• **The problem**: Look through the material that follows and show every line with the string "give".

• **The input**:
════

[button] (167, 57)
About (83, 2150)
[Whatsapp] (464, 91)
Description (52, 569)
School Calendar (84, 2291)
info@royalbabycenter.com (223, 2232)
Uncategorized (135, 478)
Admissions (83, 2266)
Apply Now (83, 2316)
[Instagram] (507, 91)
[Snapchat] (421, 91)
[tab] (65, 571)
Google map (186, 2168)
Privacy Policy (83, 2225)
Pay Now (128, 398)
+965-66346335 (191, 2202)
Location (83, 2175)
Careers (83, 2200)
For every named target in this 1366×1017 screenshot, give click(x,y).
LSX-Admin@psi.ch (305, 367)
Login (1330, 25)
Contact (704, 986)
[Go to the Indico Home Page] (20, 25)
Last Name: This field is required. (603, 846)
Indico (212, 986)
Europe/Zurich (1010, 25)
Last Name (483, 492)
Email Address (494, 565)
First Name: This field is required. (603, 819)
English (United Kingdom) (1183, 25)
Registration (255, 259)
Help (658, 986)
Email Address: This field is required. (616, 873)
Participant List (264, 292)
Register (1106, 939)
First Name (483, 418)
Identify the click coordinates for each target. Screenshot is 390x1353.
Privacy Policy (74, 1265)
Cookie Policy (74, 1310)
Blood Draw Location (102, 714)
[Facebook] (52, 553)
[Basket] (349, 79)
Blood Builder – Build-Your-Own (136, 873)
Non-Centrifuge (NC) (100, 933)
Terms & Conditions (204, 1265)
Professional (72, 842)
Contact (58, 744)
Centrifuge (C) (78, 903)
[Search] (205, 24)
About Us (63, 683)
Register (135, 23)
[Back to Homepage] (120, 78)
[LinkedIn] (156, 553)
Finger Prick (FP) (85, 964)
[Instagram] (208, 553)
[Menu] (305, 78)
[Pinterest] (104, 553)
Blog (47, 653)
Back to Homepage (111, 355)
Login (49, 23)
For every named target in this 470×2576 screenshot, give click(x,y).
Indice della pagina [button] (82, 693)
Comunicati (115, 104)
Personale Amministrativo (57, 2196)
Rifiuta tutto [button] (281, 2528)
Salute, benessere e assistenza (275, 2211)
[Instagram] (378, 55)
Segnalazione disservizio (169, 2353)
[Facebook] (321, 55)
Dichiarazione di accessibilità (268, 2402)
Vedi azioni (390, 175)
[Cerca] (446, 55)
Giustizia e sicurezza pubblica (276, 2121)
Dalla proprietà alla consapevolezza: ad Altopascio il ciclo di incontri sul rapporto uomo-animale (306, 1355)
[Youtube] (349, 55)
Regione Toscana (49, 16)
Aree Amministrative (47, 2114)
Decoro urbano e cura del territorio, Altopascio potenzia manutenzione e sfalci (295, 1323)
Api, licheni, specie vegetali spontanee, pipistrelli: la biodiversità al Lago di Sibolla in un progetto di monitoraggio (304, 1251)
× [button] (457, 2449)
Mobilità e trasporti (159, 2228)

════

• **Written solution**:
For every named target in this 1366×1017 screenshot, give click(x,y).
For every named target in this 470×2576 screenshot, give click(x,y).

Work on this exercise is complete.